▶ [Required work]: Look below for the line containing "Image resolution: width=618" and the line containing "You are a computer-use"; repeat exactly those two lines and all lines between them, and nothing else.

__________________________________________________

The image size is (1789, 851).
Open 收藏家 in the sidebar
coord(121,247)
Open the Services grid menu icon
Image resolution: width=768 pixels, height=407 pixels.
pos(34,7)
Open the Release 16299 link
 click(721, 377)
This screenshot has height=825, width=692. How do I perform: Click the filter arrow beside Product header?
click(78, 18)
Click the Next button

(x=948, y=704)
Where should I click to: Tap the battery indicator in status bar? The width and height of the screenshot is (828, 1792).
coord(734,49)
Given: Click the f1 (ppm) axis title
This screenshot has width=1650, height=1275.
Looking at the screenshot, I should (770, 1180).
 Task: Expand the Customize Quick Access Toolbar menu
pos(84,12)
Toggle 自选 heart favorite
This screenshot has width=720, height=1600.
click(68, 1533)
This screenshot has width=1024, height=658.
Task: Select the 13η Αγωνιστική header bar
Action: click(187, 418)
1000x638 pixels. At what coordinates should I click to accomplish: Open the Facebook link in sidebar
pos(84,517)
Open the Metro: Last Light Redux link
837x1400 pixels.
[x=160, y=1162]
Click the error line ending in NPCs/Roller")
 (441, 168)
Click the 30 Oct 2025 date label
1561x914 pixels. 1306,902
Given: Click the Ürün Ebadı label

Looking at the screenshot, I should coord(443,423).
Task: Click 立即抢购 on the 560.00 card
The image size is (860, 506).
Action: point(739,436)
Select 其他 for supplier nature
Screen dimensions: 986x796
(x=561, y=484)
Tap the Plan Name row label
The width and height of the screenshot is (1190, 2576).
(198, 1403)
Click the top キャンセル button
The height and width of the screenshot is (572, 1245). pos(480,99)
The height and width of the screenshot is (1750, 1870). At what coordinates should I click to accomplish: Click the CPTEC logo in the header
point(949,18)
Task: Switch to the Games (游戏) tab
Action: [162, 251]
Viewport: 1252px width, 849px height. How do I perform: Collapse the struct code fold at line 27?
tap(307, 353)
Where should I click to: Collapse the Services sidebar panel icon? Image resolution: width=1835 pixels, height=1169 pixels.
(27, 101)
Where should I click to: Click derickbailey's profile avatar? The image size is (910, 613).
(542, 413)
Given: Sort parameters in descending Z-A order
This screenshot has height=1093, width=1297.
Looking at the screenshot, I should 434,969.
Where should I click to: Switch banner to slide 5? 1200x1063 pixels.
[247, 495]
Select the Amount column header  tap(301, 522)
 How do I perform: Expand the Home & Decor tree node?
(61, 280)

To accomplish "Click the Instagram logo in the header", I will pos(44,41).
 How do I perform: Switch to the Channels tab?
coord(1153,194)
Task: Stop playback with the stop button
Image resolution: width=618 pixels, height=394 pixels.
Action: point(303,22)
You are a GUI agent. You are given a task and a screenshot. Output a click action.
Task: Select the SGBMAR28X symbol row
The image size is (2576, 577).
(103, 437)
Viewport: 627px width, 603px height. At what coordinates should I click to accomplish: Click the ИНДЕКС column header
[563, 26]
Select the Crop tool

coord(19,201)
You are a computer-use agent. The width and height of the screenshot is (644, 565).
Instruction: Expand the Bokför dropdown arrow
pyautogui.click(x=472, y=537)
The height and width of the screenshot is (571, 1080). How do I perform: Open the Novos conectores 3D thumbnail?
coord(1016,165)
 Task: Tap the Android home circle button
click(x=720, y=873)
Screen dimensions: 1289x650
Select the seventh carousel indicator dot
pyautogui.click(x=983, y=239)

__________________________________________________

▶ [Written answer]:
Image resolution: width=618 pixels, height=394 pixels.
Action: point(303,22)
You are a GUI agent. You are given a task and a screenshot. Output a click action.
Task: Select the SGBMAR28X symbol row
The image size is (2576, 577).
(103, 437)
Viewport: 627px width, 603px height. At what coordinates should I click to accomplish: Click the ИНДЕКС column header
[563, 26]
Select the Crop tool

coord(19,201)
You are a computer-use agent. The width and height of the screenshot is (644, 565).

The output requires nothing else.